Cletus Georges Urology

Dr. Cletus Georges Explains Male Sterilization Procedure Known as Vasectomy

Urologist Dr. Cletus Georges shares professional insight into modern vasectomy procedures and what to expect.

 

A surgery which involves cutting or obstructing the part of the male reproductive system made up of two tubes known as the vas deferens, modern vasectomy procedures are considered a safe and permanent way of preventing unwanted pregnancies. Over 99 percent effective, Florida-based urology specialist Dr. Cletus Georges offers a closer look at what the surgical procedure entails.

 

“A medical sterilization procedure for those who wish to permanently ensure against possible future pregnancies, vasectomy surgeries involve either blocking or cutting a male patient’s vas deferens,” explains Dr. Georges, “a pair of ducts or partially coiled tubes which transport sperm from the epididymis in anticipation of ejaculation.”

 

Modern vasectomy procedures are, he says, relatively minor forms of surgery. “The primary aim,” explains Dr. Georges, “is to ensure that sperm can no longer make its way into a man’s semen.”

 

According to Power to Decide, the campaign to prevent unplanned pregnancy, modern vasectomy procedures are over 99 percent effective. They are, however, Dr. Georges is keen to stress, to be considered permanent, and reversal of the procedure should not be seen as an option should a patient later change their mind. “The surgical procedure itself normally takes just half an hour or so,” he explains, “where, after administering a local anesthetic, a urology specialist will typically remove a small section of a patient’s vas deferens before sealing each of the two ducts with small clamps.”

 

The incisions required to complete the procedure are so small, Dr. Georges goes on to reveal, that sutures are not usually called for. After the surgery, however, a patient should have someone available to transport them home safely, according to the expert. “Side effects of the procedure can include pain, swelling, and bruising in the immediate area of surgery,” he explains, “although any pain and swelling should quickly subside.”

 

Any bruising should also have subsided within two weeks, according to Dr. Georges. “It’s important to take things easy for a few days,” he adds, “and patients should not overexert themselves until they are fully healed.”

 

Blood-thinning painkillers must be avoided in the week prior to surgery, according to Dr.

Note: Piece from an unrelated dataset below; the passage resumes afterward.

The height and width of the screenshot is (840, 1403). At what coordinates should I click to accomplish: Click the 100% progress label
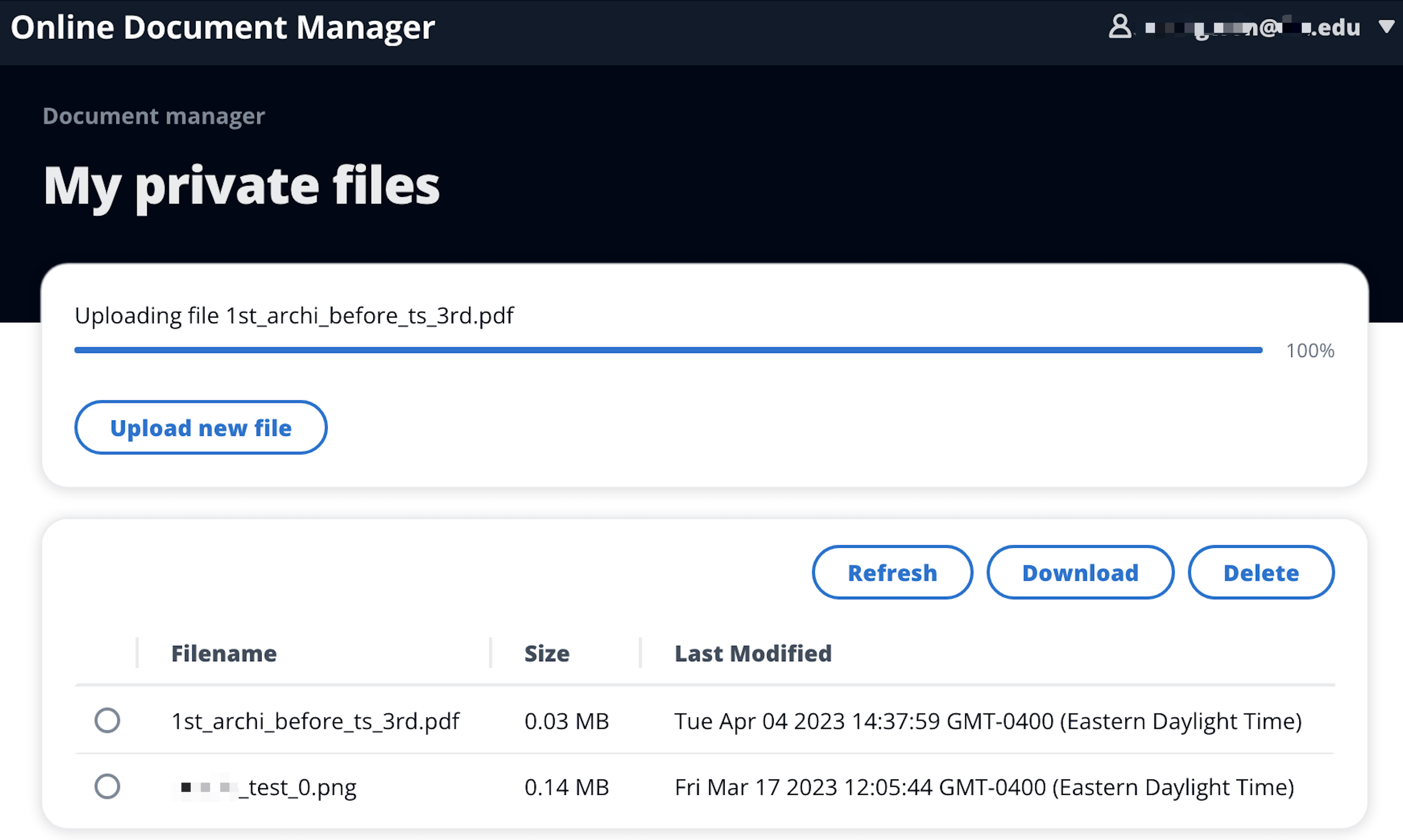(x=1310, y=350)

Cletus Georges. “These include aspirin and ketoprofen,” he explains. “Following surgery, however, ibuprofen and naproxen can be taken if necessary,” adds the expert, “although aspirin, again, should be avoided for a further seven days.”

 

Thanks to the safety and efficacy of modern male sterilization procedures, vasectomy surgeries continue to grow in popularity among patients across the United States.

 

“A permanent alternative to condoms and other predominantly female-focused birth control methods, including birth control shots, patches, and implants, male sterilization surgeries continue to be among the safest and most effective forms of birth control currently available,” adds urology specialist Dr. Georges, wrapping up.